Pour réfuter cet a priori, nous avons identifié les accidents les plus dramatiques qui se sont déroulés pendant la période étudiée, en croisant les données de l’ONISR avec des articles de la presse quotidienne. Connaître les circonstances de leur déroulement devait nous permettre de les associer - ou pas - à la vitesse… et ainsi nous assurer -ou pas- que l’instauration du 80 km/h pouvait directement être liée à la réduction des accidents, d’une année sur l’autre.
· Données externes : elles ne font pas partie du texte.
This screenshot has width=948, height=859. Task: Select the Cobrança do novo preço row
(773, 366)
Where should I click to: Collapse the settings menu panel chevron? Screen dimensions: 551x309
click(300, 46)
Nous avons retenu ici deux exemples flagrants. C’est durant la période étudiée qu’a eu lieu, en décembre 2017, la dramatique collision entre un car scolaire et un train régional à Millas, dans les Pyrénées-Orientales[2]. Or, les six victimes qui y ont perdu la vie figurent dans les statistiques de la comparaison 90 contre 80 km/h… mais quel rapport entre cet événement et l’abaissement de la vitesse ? Idem pour ce terrible fait divers survenu en octobre 2017, dans l’Oise. Dans sa voiturette sans permis, une mère de famille alcoolisée perd la vie avec ses deux enfants à bord, alors qu’elle roulait de nuit à 35 km/h, avec un phare arrière cassé, sur une route non éclairée, limitée à 110… Le premier conducteur qui l’a heurtée par l’arrière a commis un délit de fuite. Le deuxième, lui, était sous l’emprise du cannabis[3] : comment peut-on comptabiliser ce drame dans le bilan « positif » de la mesure du 80 km/h, sachant que durant nos deux périodes de référence, la mortalité a effectivement reculé sur les routes de ce département ?

La liste des accidents mortels enregistrés au cours de ces vingt-quatre mois avant et après l’instauration du 80 km/h, sans rapport aucun avec l’abaissement de la limitation de vitesse autorisée, est encore longue. Les facteurs d’accident s’additionnent eux aussi : alcool, stupéfiants, somnolence, téléphone au volant… mais c’est uniquement la vitesse que la Sécurité routière retient dans son bilan de la mesure phare du gouvernement d’Édouard Philippe. Un raccourci trompeur et mensonger.